Start of EXERCISE DATA

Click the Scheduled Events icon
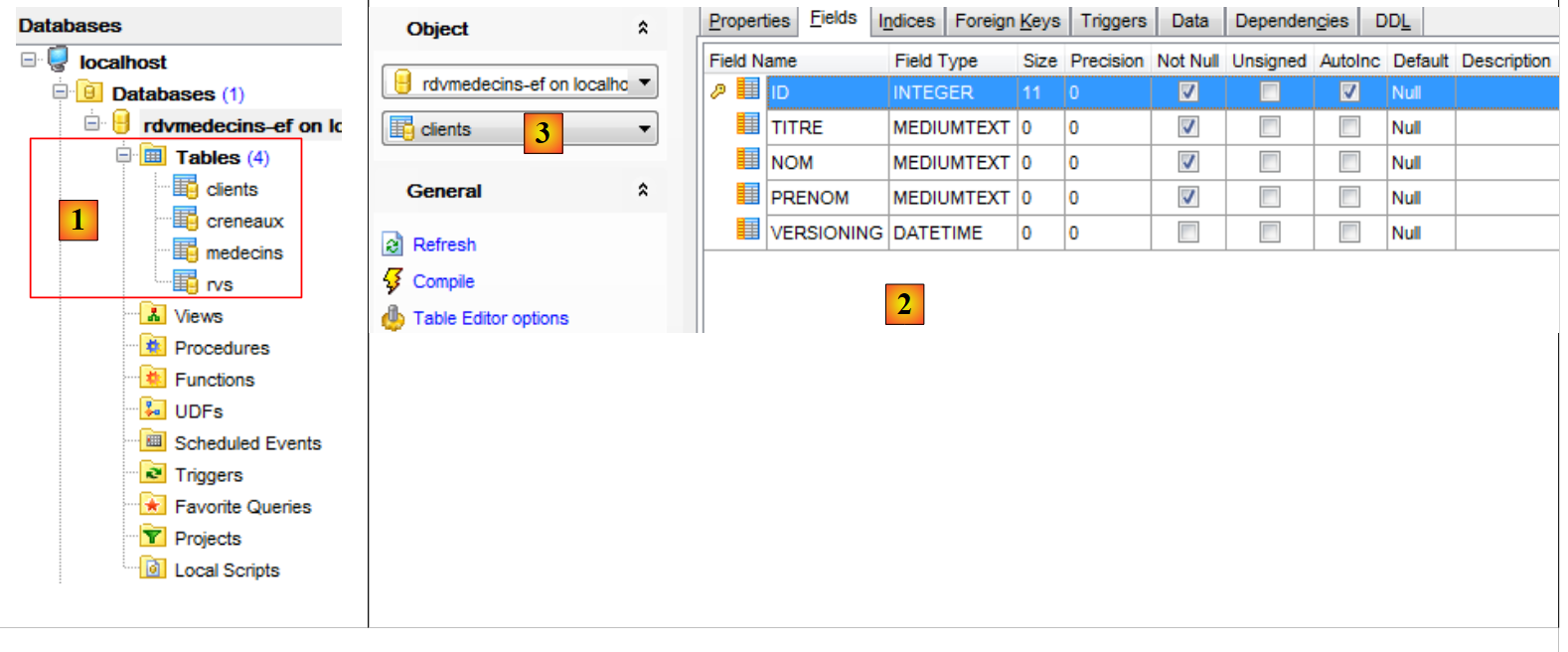Screen dimensions: 1568x652 152,442
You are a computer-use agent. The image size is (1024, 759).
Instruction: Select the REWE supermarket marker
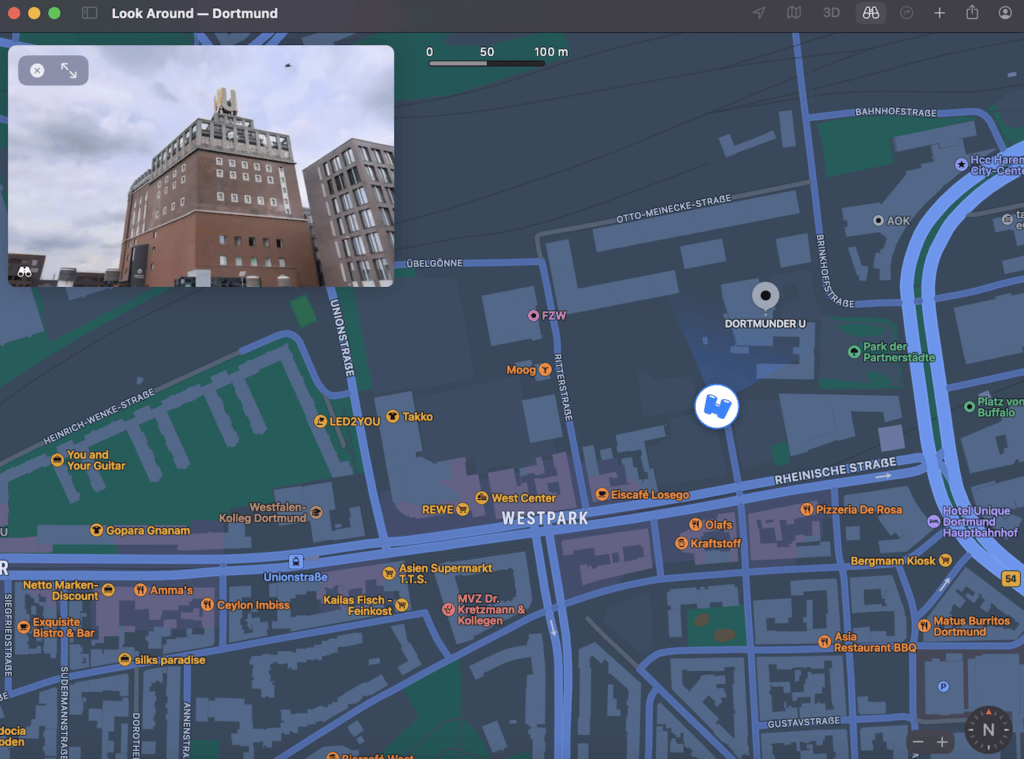pos(462,510)
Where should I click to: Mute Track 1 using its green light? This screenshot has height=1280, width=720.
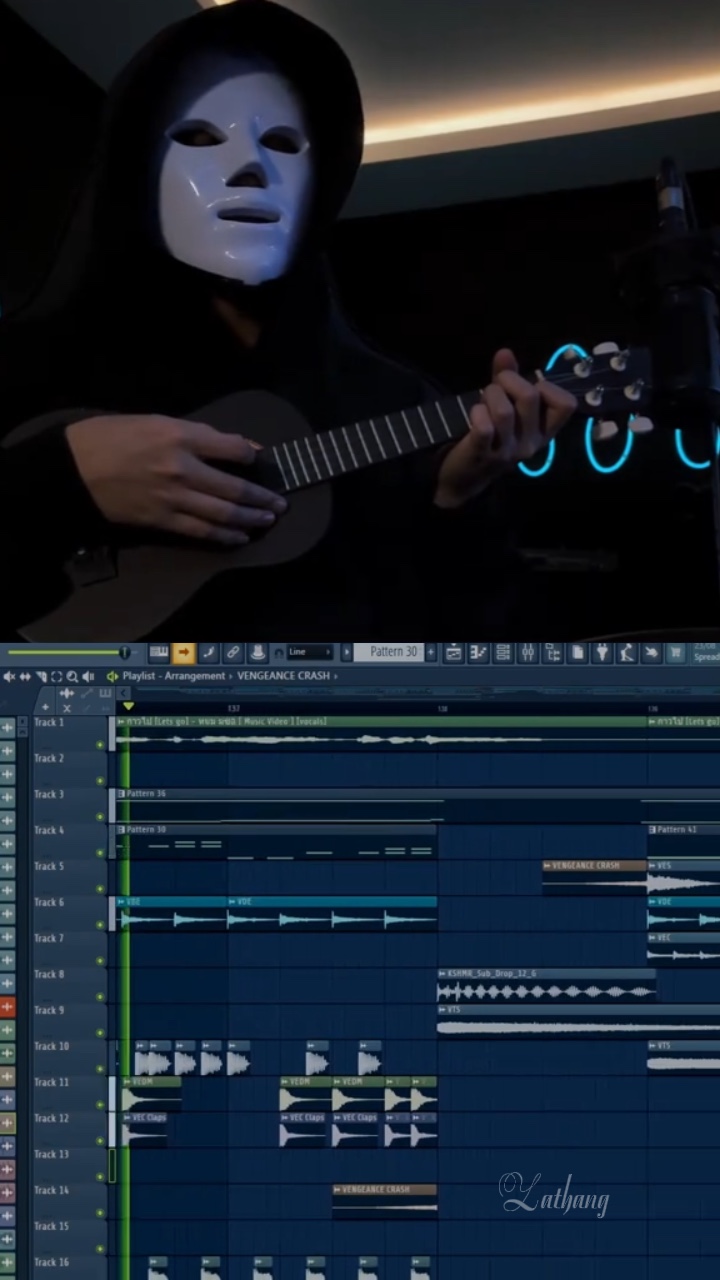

End of EXERCISE DATA

What is needed is a word-for-word copy of the lines from the one containing "Instruction: Select the" through the final line of the records above, both included, with the pictures left out.

Instruction: Select the REWE supermarket marker
pos(462,510)
Where should I click to: Mute Track 1 using its green light? This screenshot has height=1280, width=720.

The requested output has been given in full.